BEGIN Provided entries
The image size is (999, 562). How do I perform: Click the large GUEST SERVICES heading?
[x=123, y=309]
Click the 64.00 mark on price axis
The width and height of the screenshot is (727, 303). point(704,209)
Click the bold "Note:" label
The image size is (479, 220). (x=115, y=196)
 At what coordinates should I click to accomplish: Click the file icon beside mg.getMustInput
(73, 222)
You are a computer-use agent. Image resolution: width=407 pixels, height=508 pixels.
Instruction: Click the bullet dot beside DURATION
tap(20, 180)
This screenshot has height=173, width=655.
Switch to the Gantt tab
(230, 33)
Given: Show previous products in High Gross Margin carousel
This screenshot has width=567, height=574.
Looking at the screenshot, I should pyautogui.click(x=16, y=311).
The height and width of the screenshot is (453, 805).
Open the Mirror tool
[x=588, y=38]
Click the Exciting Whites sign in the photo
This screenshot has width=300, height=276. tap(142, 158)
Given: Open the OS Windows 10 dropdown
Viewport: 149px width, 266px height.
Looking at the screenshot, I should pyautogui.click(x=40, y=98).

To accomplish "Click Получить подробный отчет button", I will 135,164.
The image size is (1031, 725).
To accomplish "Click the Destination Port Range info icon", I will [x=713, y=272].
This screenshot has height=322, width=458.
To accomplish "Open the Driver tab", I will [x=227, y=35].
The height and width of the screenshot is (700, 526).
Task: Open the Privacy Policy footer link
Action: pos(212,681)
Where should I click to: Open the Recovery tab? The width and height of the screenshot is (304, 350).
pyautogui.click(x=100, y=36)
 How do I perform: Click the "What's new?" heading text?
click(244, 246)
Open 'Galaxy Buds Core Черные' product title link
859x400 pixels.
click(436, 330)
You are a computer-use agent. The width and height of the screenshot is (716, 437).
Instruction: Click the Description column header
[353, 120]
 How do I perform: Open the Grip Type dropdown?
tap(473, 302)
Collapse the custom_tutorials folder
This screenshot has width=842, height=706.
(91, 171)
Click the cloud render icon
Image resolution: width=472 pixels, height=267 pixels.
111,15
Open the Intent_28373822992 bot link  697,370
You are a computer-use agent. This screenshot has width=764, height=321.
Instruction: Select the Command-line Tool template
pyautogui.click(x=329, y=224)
END Provided entries
Aim of the exercise = Copy out everything from the line containing "This screenshot has height=322, width=458." down to the end of the material above, keeping every character identical.

Written reply =
This screenshot has height=322, width=458.
To accomplish "Open the Driver tab", I will [x=227, y=35].
The height and width of the screenshot is (700, 526).
Task: Open the Privacy Policy footer link
Action: pos(212,681)
Where should I click to: Open the Recovery tab? The width and height of the screenshot is (304, 350).
pyautogui.click(x=100, y=36)
 How do I perform: Click the "What's new?" heading text?
click(244, 246)
Open 'Galaxy Buds Core Черные' product title link
859x400 pixels.
click(436, 330)
You are a computer-use agent. The width and height of the screenshot is (716, 437).
Instruction: Click the Description column header
[353, 120]
 How do I perform: Open the Grip Type dropdown?
tap(473, 302)
Collapse the custom_tutorials folder
This screenshot has width=842, height=706.
(91, 171)
Click the cloud render icon
Image resolution: width=472 pixels, height=267 pixels.
111,15
Open the Intent_28373822992 bot link  697,370
You are a computer-use agent. This screenshot has width=764, height=321.
Instruction: Select the Command-line Tool template
pyautogui.click(x=329, y=224)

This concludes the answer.